Where the Wild Things Are - This was the first physical puzzle, and mostly got claimed by the Boston hub, but the Bay Area hub got the jigsaw puzzle, which ended up being one of the longer ones. With no patterned edges, pairing pieces up was pretty tough. We figured out all of the mechanics, but our data was incomplete and the meta got solved before we could patch it up.

The Ministry

Harold and the Purple Crayon - fun dataset, although I came in after most of the IDing was done and mostly threw around extraction ideas with other people. I don’t love that you’re actually supposed to throw out the ones that don’t fit, but it is neat to see the final step.

Oxford Children’s Dictionary - We pretty quickly decided that “one side will be regular definitions, and one side will be jank definitions”, but it took us a long time to determine exactly what form of jank it would be. Once we got a few examples, it was pretty fun, although we ended up skipping about half of the letters out of difficulty, solving from “??? budweiser? + ??? seashore? ???”.

The Talking Tree - Pretty cute puzzle, and somehow these diagrams were a lot easier to fill out by intuition than the ones in the similar puzzle from Silph Puzzle Hunt. I did think it was funny that one person solving had written a phonetics puzzle for Teammate Hunt. Also I just realized how relevant the title is, it’s literally talking syntax trees.

Dinotopia - I view puzzles as creating order out of chaos. To borrow an analogy from Alex Rosenthal’s talk, it is a coincidence that the number of piano keys matches the number of constellations, but once you know this coincidence exists, you kind of have to make a puzzle that pretends this coincidence is vitally important. Sometimes you have to do a bunch of work to make the contrived coincidence work, but sometimes the pieces are already there and it feels like you’re just discovering it.

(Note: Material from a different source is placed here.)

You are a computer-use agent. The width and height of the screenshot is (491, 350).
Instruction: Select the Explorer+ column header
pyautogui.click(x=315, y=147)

In this sense, it’s really cool that the writing system referenced in this puzzle is inherently ambiguous if you arrange the symbols in the right way, and that parsing out readable text is a satisfying challenge. I mostly figured out a-has of what we were supposed to do and how to extract, then got lunch while watching other people do all the work, which is really a 10/10 solve experience, would recommend.

The Ministry - When we unlocked The Ministry, we had 25/25 feeders thanks to backsolves. We noticed “bit = binary” right away, and I mentioned that COLORFUL HEAD could be a predicate for “starts with ROYGBIV”, at which point we quickly inferred all 5 mechanics. Since this was the only puzzle we had left, I got to witness the terrifying sight of Sheets locusts descend on the 5 x 25 bit matrix. I think we filled out all the bits in 30 seconds. Very scary.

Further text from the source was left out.